Cardiovascular diseases impose a substantial global health burden, yet early intervention is hindered by healthcare resource shortages and the limited clinical adaptability of existing AI agents. To address this, we propose a multimodal adaptive intelligent agent framework tailored for cardiac diagnosis and treatment. Methodologically, it features: (1) a hierarchical dynamic decision-making architecture enabling personalized pathway planning based on real-time detection outputs; (2) integrated CardiacRAG—a retrieval-augmented knowledge base—complemented by multidisciplinary discussion tools and an interactive visualization review panel to support clinical-feedback-driven continual optimization; and (3) synergistic fusion of vision-language models, external tool invocation, multi-agent collaboration, and on-demand multimodal generation—including medical image synthesis. Extensive experiments across three clinical datasets demonstrate significant improvements in task execution efficiency and clinical alignment, outperforming state-of-the-art vision-language models, advanced agent systems, and fine-tuned baseline models.

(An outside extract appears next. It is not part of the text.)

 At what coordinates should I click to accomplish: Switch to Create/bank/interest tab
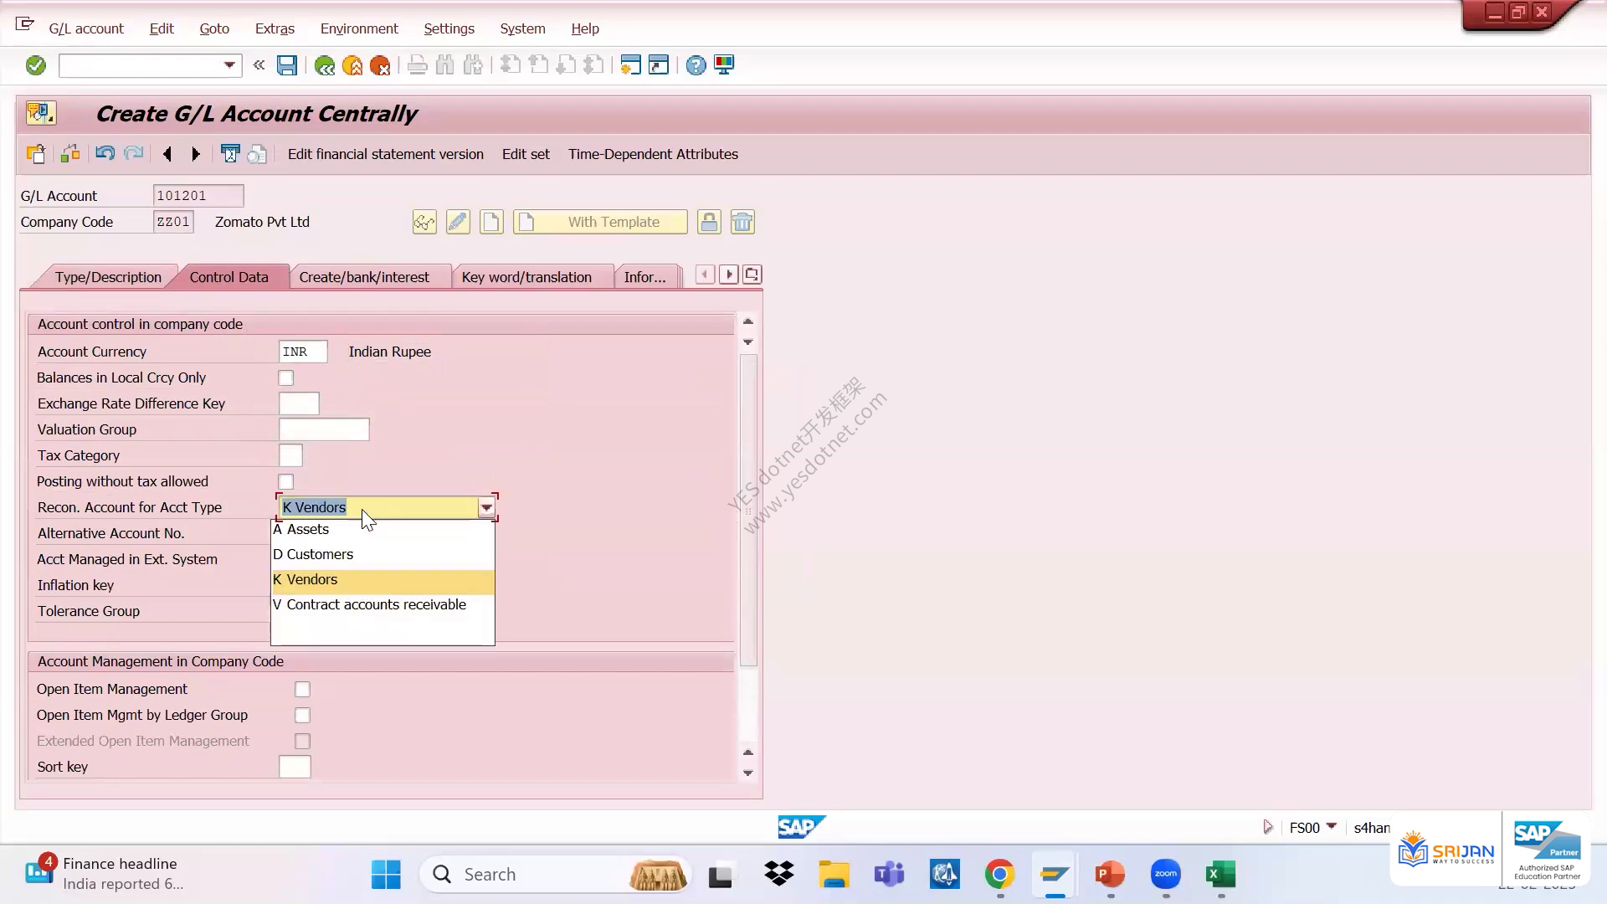[x=364, y=277]
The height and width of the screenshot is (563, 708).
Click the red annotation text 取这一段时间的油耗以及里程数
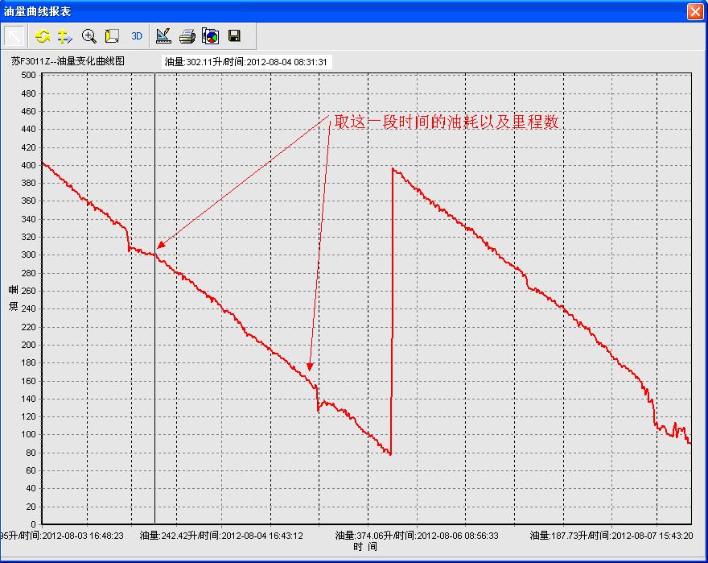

Cardiovascular diseases (CVDs) remain the foremost cause of mortality worldwide, a burden worsened by a severe deficit of healthcare workers. Artificial intelligence (AI) agents have shown potential to alleviate this gap via automated early detection and proactive screening, yet their clinical application remains limited by: 1) prompt-based clinical role assignment that relies on intrinsic model capabilities without domain-specific tool support; or 2) rigid sequential workflows, whereas clinical care often requires adaptive reasoning that orders specific tests and, based on their results, guides personalised next steps; 3) general and static knowledge bases without continuous learning capability; and 4) fixed unimodal or bimodal inputs and lack of on-demand visual outputs when further clarification is needed. In response, a multimodal framework, CardAIc-Agents, was proposed to augment models with external tools and adaptively support diverse cardiac tasks. Specifically, a CardiacRAG agent generated general plans from updatable cardiac knowledge, while the chief agent integrated tools to autonomously execute these plans and deliver decisions. To enable adaptive and case-specific customization, a stepwise update strategy was proposed to dynamically refine plans based on preceding execution results, once the task was assessed as complex. In addition, a multidisciplinary discussion tool was introduced to interpret challenging cases, thereby supporting further adaptation. When clinicians raised concerns, visual review panels were provided to assist final validation. Experiments across three datasets showed the efficiency of CardAIc-Agents compared to mainstream Vision-Language Models (VLMs), state-of-the-art agentic systems, and fine-tuned VLMs.